▶ _Instruction_: Put the data below into a Markdown table with the columns "Row" and "Line", covering only the span from the line containing "This screenshot has width=947, height=591." to the line containing "pyautogui.click(x=661, y=394)", both included. Number each row and leave out any blank lines.

▶ _Supplied records_:
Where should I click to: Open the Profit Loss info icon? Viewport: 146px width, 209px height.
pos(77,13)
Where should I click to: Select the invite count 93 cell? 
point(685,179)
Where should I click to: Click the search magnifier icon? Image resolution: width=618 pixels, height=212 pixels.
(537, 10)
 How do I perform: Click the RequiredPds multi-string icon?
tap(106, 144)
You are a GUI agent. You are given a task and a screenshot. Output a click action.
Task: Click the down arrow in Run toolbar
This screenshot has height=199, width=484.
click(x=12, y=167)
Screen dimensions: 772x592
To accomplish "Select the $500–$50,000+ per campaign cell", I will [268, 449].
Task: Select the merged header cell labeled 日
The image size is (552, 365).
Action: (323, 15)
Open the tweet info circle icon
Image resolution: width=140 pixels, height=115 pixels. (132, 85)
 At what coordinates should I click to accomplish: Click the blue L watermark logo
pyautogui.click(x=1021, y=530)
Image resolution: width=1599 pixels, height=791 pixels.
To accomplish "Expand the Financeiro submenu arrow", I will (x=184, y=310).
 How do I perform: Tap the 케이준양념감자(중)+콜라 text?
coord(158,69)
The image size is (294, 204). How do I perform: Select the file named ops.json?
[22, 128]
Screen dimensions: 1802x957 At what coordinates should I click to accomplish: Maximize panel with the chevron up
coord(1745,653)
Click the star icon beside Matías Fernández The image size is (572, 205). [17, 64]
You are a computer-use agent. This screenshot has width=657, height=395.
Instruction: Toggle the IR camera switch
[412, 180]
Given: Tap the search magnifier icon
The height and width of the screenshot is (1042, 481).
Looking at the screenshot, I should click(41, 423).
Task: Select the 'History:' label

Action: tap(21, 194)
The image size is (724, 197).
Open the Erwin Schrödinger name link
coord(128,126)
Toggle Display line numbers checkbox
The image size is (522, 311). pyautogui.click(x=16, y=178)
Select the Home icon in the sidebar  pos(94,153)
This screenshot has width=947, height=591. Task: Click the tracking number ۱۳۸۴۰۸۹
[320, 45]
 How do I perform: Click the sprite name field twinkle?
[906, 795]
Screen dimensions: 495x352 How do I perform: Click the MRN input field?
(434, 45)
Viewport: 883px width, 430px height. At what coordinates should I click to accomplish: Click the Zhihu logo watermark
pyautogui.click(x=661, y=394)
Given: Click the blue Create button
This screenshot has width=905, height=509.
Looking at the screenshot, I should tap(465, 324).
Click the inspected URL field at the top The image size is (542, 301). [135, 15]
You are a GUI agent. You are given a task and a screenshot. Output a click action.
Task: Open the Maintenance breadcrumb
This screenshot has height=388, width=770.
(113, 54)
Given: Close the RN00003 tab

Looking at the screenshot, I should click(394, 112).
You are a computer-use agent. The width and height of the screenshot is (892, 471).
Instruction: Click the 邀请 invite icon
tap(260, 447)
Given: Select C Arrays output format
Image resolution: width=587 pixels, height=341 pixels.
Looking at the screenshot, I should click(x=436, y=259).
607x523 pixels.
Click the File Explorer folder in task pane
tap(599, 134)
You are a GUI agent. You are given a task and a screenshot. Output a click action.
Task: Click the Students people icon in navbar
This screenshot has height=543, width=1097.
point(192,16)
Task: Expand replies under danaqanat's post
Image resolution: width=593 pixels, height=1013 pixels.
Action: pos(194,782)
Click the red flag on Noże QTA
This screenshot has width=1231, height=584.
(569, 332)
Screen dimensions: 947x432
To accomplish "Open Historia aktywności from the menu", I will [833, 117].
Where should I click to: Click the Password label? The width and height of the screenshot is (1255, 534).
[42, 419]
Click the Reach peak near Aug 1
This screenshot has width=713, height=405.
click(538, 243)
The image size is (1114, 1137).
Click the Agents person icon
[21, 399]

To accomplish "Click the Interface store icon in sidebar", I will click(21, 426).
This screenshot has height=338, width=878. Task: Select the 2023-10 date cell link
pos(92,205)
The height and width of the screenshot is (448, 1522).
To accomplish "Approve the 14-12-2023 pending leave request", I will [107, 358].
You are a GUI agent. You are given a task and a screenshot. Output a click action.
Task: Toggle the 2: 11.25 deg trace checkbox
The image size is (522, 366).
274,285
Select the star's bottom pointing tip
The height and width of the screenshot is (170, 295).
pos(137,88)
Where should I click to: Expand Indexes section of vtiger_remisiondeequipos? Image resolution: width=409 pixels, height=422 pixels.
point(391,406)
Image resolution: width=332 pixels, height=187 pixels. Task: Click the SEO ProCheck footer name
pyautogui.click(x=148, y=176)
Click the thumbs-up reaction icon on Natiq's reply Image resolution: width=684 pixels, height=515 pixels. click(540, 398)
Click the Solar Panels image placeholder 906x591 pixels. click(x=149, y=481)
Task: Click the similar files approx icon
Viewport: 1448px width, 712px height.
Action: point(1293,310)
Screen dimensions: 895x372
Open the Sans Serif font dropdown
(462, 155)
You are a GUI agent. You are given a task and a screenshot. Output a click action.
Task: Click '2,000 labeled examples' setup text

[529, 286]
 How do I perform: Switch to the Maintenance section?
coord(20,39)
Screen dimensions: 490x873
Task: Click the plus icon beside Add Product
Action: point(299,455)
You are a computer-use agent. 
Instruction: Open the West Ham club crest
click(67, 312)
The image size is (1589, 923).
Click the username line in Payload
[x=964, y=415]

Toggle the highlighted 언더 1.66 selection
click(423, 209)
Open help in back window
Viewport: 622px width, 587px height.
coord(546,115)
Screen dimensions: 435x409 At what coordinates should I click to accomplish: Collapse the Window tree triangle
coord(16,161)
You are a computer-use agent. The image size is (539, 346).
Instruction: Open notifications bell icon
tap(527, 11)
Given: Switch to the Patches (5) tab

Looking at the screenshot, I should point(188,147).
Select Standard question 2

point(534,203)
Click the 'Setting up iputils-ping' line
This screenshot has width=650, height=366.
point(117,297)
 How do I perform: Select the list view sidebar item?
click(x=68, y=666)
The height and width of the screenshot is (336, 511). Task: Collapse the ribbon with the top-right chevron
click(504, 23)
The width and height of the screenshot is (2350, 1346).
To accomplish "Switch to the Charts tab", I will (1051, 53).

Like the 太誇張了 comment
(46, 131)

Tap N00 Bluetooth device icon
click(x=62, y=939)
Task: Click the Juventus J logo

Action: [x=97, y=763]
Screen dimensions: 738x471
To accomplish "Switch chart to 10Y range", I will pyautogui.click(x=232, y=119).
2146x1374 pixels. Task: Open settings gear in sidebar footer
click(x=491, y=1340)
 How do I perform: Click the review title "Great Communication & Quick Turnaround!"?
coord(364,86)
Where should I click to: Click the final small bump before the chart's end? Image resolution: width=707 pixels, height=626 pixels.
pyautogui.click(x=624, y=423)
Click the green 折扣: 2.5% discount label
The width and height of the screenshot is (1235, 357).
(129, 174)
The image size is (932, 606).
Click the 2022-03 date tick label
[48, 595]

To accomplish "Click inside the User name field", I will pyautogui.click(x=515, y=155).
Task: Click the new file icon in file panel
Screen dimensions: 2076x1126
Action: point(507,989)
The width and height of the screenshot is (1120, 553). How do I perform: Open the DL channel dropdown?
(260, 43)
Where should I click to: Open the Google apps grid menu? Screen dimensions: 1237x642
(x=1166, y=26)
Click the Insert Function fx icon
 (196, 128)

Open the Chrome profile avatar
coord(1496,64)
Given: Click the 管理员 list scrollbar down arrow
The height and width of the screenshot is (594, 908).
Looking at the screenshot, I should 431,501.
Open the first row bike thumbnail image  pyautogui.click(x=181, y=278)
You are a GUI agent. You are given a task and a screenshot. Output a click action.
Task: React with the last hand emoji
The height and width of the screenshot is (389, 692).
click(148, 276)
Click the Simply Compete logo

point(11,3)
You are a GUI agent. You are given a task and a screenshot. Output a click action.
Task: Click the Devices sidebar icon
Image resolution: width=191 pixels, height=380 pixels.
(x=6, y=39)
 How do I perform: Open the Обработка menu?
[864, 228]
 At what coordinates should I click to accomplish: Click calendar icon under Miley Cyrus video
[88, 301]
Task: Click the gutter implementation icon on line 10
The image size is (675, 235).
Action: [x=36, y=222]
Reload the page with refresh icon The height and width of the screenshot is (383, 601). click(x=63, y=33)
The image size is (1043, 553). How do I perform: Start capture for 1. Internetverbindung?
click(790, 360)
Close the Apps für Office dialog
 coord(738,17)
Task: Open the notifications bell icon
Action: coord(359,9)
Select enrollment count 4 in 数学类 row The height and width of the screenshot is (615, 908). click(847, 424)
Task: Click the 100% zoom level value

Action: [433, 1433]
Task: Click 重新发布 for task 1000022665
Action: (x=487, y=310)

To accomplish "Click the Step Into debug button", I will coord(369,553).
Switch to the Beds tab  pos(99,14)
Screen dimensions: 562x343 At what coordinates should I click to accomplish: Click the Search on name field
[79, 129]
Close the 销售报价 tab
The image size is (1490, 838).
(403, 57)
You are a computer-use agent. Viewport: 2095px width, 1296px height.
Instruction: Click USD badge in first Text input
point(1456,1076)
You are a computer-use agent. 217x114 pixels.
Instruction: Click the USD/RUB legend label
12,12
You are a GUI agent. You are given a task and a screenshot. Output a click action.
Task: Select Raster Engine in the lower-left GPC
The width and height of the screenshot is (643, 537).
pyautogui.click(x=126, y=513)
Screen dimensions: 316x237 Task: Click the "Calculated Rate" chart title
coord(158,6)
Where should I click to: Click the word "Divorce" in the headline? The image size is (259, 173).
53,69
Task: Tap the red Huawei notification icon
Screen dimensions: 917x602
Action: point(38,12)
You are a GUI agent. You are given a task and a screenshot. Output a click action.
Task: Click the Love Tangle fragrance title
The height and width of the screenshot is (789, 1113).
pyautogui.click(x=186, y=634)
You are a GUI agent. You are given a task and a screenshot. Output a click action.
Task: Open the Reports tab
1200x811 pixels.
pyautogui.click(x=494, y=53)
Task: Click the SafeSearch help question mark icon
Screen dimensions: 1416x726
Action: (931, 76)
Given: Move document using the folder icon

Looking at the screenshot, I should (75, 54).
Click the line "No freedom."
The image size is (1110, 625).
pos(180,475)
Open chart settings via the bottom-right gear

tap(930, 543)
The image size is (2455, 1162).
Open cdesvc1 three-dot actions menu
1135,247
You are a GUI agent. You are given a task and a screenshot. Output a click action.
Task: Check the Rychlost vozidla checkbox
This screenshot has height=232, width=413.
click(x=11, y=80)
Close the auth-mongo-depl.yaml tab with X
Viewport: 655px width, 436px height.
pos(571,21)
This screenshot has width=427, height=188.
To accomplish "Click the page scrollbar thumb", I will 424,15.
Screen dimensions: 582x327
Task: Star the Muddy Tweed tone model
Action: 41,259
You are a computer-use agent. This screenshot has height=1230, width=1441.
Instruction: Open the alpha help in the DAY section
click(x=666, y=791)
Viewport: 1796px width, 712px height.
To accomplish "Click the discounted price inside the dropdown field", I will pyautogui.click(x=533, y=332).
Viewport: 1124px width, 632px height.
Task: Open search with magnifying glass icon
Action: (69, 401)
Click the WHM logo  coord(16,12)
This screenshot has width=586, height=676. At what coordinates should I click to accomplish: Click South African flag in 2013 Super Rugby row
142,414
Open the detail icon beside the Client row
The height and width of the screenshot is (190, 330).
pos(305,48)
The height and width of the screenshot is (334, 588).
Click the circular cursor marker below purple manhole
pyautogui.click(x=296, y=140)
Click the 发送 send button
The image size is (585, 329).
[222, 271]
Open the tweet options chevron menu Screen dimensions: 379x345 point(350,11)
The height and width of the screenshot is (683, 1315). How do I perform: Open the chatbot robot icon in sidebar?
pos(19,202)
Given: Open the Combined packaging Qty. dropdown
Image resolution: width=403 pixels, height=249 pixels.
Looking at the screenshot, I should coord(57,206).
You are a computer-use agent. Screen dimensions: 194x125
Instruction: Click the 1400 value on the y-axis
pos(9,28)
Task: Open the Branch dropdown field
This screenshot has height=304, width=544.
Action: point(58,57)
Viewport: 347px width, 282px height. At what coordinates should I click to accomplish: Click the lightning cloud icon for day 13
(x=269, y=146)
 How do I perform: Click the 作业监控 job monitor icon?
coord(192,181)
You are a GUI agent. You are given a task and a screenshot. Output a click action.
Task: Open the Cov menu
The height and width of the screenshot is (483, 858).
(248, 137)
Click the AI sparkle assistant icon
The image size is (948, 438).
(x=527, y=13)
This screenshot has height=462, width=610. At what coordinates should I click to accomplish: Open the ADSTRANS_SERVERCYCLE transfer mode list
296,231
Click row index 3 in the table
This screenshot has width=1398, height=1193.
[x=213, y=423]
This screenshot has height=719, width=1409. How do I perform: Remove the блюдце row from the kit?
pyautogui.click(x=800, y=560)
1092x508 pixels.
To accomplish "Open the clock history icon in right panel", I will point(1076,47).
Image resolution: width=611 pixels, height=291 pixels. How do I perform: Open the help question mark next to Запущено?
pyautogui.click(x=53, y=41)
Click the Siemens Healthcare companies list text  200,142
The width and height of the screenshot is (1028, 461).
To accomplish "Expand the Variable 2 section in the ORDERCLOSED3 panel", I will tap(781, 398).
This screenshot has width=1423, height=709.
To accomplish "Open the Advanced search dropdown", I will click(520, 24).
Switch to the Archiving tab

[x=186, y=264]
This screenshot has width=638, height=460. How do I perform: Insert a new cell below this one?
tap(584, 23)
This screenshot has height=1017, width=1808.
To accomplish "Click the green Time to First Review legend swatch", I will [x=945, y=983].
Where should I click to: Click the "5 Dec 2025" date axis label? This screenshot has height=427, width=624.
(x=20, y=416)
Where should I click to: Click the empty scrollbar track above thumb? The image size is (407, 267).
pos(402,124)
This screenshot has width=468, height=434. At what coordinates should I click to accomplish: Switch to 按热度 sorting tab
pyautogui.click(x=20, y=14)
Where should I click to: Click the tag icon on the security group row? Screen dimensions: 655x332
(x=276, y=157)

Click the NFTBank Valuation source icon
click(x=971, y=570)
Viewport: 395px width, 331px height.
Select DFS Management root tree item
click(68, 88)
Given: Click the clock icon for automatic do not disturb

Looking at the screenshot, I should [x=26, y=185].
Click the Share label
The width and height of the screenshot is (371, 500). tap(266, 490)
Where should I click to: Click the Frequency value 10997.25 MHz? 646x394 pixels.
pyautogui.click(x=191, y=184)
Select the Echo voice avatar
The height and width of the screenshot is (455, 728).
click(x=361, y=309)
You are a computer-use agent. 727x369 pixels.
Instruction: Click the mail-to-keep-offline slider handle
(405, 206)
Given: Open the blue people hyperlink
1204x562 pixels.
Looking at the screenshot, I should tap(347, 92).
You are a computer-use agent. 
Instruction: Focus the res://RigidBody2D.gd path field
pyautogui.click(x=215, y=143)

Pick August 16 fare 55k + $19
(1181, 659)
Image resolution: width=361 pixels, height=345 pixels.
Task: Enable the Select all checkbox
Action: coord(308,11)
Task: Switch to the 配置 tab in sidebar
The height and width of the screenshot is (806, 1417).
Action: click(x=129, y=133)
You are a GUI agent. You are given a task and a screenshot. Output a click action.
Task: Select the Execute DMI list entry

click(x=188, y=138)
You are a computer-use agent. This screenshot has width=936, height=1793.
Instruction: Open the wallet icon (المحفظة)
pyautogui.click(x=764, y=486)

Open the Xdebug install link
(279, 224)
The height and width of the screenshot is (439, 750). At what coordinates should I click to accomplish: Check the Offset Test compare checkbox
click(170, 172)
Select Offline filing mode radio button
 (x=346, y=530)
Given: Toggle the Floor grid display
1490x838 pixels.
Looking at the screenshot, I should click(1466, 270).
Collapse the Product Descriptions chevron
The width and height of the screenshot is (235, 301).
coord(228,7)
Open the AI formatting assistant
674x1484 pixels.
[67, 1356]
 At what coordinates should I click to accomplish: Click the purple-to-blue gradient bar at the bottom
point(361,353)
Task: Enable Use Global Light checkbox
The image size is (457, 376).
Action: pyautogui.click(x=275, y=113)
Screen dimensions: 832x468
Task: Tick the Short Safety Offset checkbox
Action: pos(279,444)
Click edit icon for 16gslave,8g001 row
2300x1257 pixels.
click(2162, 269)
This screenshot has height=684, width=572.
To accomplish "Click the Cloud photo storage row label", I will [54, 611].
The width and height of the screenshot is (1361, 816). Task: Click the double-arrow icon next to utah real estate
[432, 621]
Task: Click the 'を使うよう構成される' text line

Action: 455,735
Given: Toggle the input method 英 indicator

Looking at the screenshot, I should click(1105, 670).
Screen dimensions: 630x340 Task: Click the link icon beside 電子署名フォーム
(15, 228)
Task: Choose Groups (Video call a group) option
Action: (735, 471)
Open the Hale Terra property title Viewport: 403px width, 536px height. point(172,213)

▶ _Finished task_:
| Row | Line |
|---|---|
| 1 | This screenshot has width=947, height=591. Task: Click the tracking number ۱۳۸۴۰۸۹ |
| 2 | [320, 45] |
| 3 |  How do I perform: Click the sprite name field twinkle? |
| 4 | [906, 795] |
| 5 | Screen dimensions: 495x352 How do I perform: Click the MRN input field? |
| 6 | (434, 45) |
| 7 | Viewport: 883px width, 430px height. At what coordinates should I click to accomplish: Click the Zhihu logo watermark |
| 8 | pyautogui.click(x=661, y=394) |